As Lent has become more and more common place, there seems to be an emphasis on “giving something up”.  The idea (simplistically) is to replicate the 40 days Jesus spent in the desert facing temptation and the idea to understand the sacrifice of the crucifixion. I might have a simplistic view but giving up refined sugar, alcohol, chocolate, tv do not come close to mimicking the sacrifice of death for another (if you choose to believe that narrative).  I can give up chocolate: don’t buy it.  I can give up television: don’t turn it on.  All of those material items come back.  Death is forever.

Part of my disappointment in the adoption of Lent in many Protestant traditions over the past 15 or so years is the lack of acknowledgement of the basic differences between Catholicism and Protestantism.  Look at the crosses in a Roman Catholic Church: Jesus is on the cross, a visible reminder of the suffering.  Look at the cross in Protestant Church: an empty cross, a visible reminder of the Resurrection.  The Protestant tradition is grounded in the belief of a risen Christ.  The Christology of the Cross and Lent demonstrate the disconnect and dangers of co-opting traditions without an understanding of the historical context in which the tradition was developed.
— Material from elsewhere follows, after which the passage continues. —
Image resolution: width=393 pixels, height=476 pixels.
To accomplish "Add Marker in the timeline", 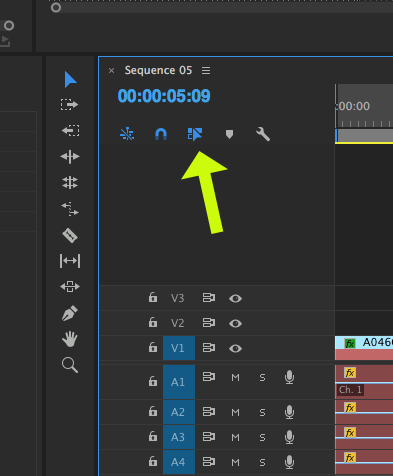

As a sometimes Protestant, sometimes agnostic, I dabble in adapting first order personal changes during Lent.  40 days is enough time to create a habit that works towards a beter society.  This year, the UCC has created a daily program called Carbon Fasting looking at reducing carbon emissions during the season.  It looks interesting, I am going to try it because it will force me to change some consumeristic habits.  Shopping local is another area I am going to strive at working towards.

For me, Lent cannot be about simply giving up an item: to me, this smacks of self-rightous acts of denial.  My Lenten traditions have to focus on creating a better space in the world. Somehow, I don’t think giving up beer or brownies qualfiies.